Nathan Englander’s first collection of short stories, For the Relief of Unbearable Urges, is one of my favorite books ever. I’m not sure if ‘Jewish American Literature’ is still a real genre in the Henry Roth sense of the term, but, if so, Englander is surely a Jewish writer. For someone who is said to have left religious practice years ago, he still has a deeply Jewish soul. And the threads of Jewish thought and identity are looped into every story he writes. The Twenty-Seventh Man, his first story in that collection and now his first play, onstage currently at the Public Theater, is a requiem for the great Yiddish writers in post-WWII Russia who were selectively sentenced to execution by Stalin’s regime.
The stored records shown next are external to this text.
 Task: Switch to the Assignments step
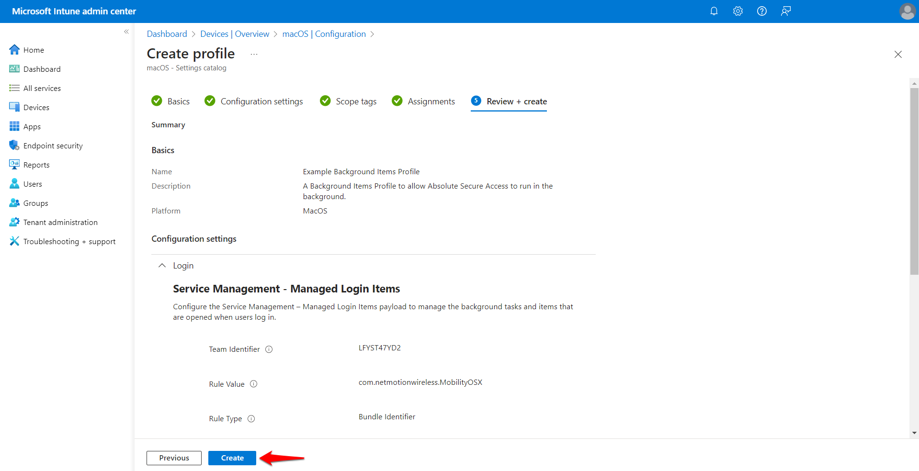423,101
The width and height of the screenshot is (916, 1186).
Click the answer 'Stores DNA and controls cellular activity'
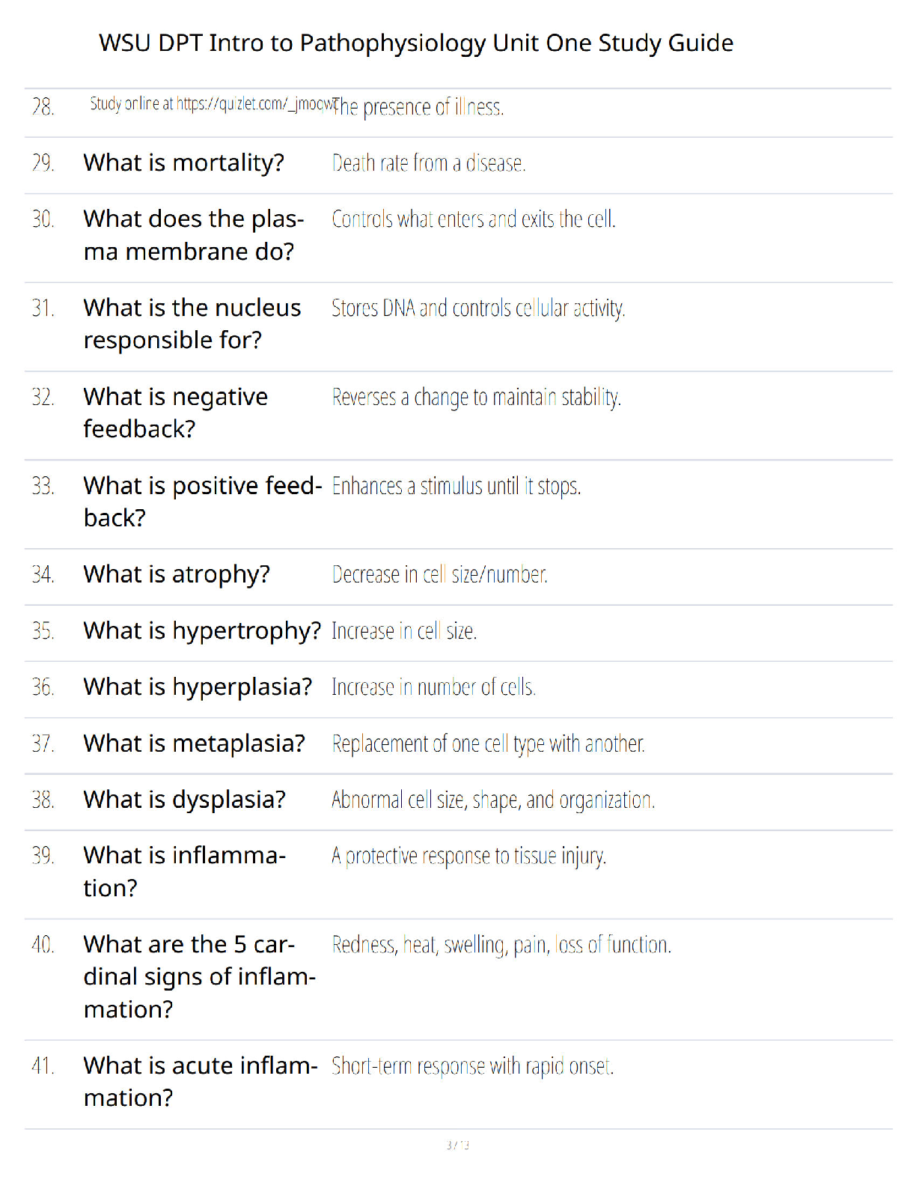pos(479,308)

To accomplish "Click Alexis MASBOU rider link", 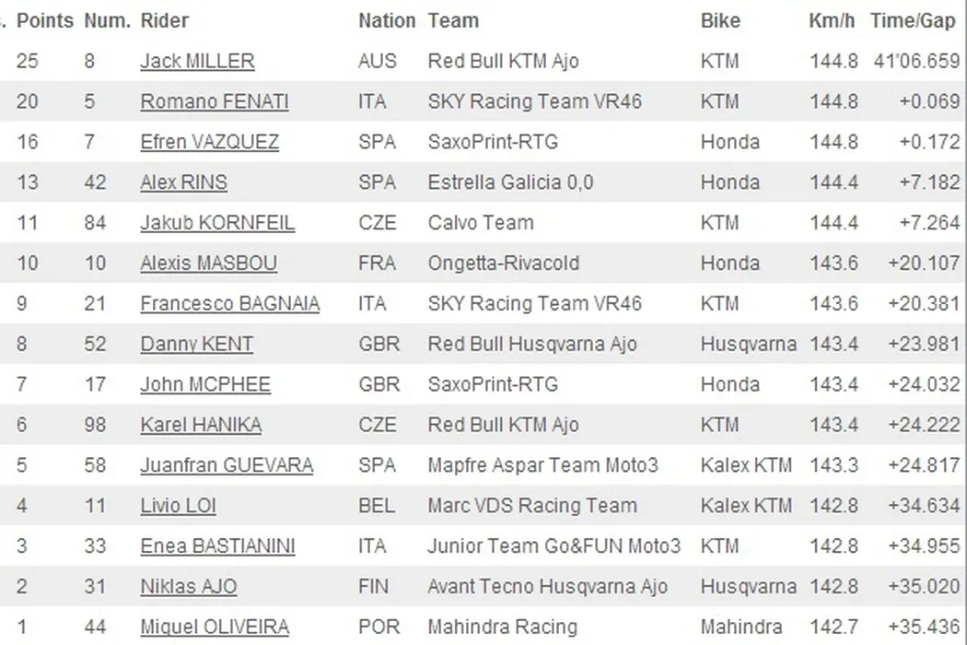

In a jail cell that feels believably stifling, as though “lack of air flow” was part of the set description, we meet Englander’s imagined luminaries, each a Jew and each a legend of the written word.

As the writers discuss their work, their language, and the cause of their incarceration, a new prisoner arrives, this one a near teenager whose name – Pinchas Pelovits – strikes no familiar chords as a recognizable writer. Pelovits, the twenty-seventh man to be selected, is unlike the others: he is anonymous and unpublished. But he is, he assures us, a writer. His presence in the cell is the mystery of the play, and as the other men curiously question his identity, Englander brings to light how writers measure their worth: by sustaining the lifelong ritual of writing and by creating an audience of readers. Pelovits’ elation in sharing the same room as the writers he most admires is the poignant paradox of the work. It is his one chance to share a story of his own with them.
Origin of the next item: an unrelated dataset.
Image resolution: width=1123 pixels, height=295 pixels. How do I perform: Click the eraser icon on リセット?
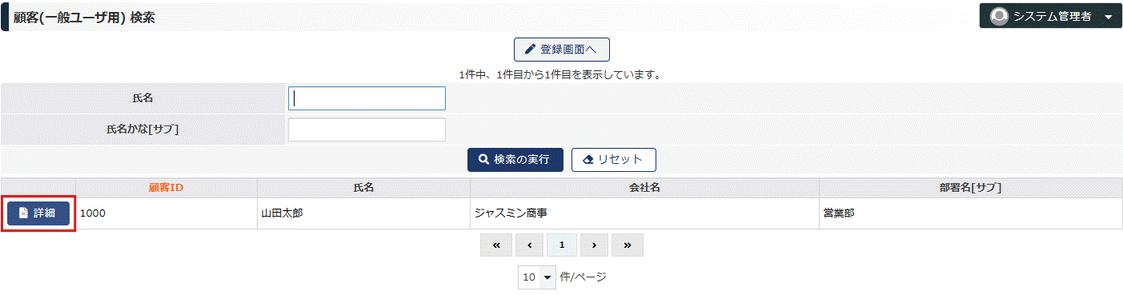click(588, 159)

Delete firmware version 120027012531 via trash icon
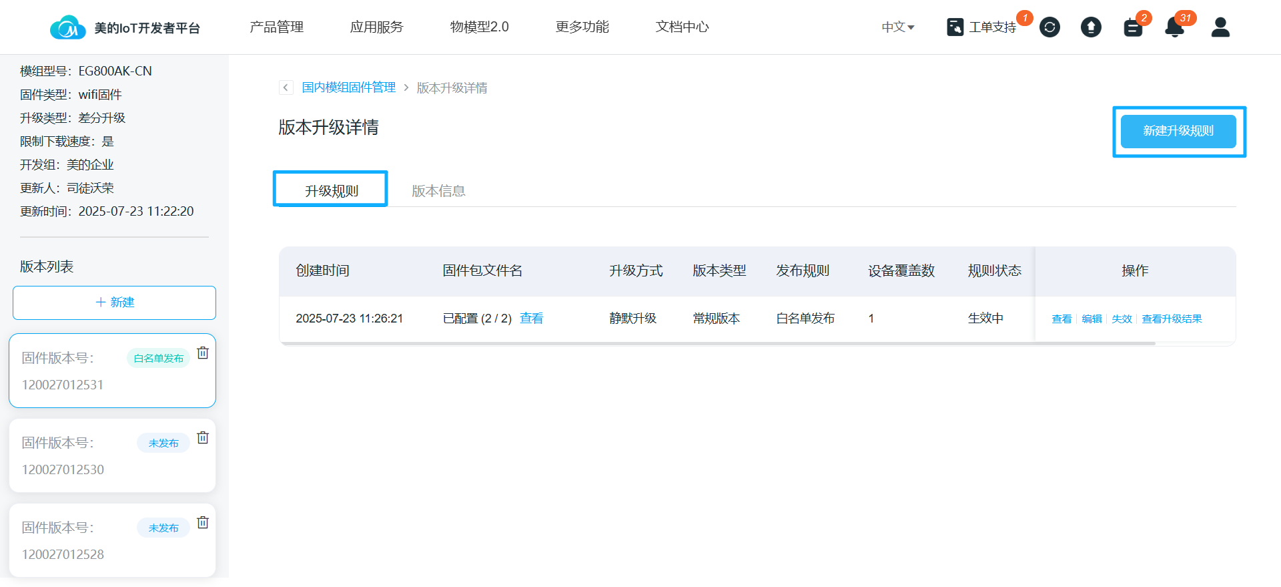203,353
The story Pelovits writes in prison is my favorite part of the play, and I almost wish I could make everyone in the audience read Englander’s original story before seeing the production because the story needs time and potentially a reread to resonate. What Englander arrives at is that the dead cannot be remembered – their lives and their actions have no sanctification – unless those who live make their memory significant. It’s an idea whose brilliance is almost eclipsed by its simplicity.

Barry Edelstein’s direction – maybe his last at the Public Theater and certainly his last in New York for a while as he sets up a new home at San Diego’s Old Globe Theatre – was so arresting that the audience seemed to hold its breath collectively after the play’s final scene before applause took over like a welcome catharsis.
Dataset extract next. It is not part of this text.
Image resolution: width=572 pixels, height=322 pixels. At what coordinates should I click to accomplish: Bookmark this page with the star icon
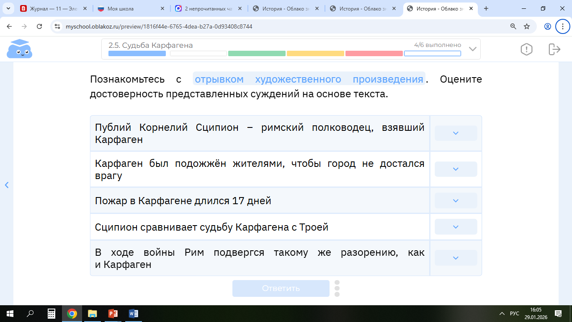click(527, 26)
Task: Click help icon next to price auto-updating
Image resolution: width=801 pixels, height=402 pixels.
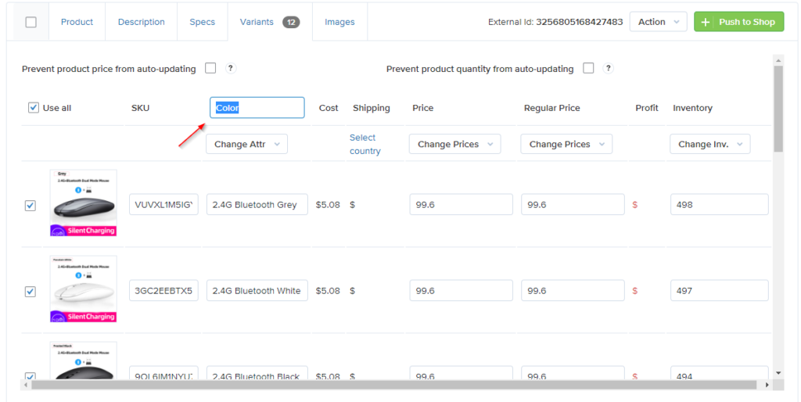Action: tap(231, 69)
Englander’s writing has kept me company a lot this year. I read his new collection, What We Talk About When We Talk About Anne Frank, as soon as it came out, and I used his new translation of the haggadah on Passover. The haggadah had received some mixed reviews, but what I loved about it was the way Englander made some of the most ordinary and familiar phrases come alive. One example was “eloheinu” which is typically translated as “our God” but which Englander translates as “God of us”. In doing so, he offers a new lens through which to view the human/God relationship, transferring any sense of ownership away from us. Whether or not that phrase works for you, it likely makes you think. It makes the speaker take pause and reconsider the meaning of familiar words. That ability is evident in so much of Englander’s work. He encourages us to rethink the things we know. Isn’t that what the best writers do?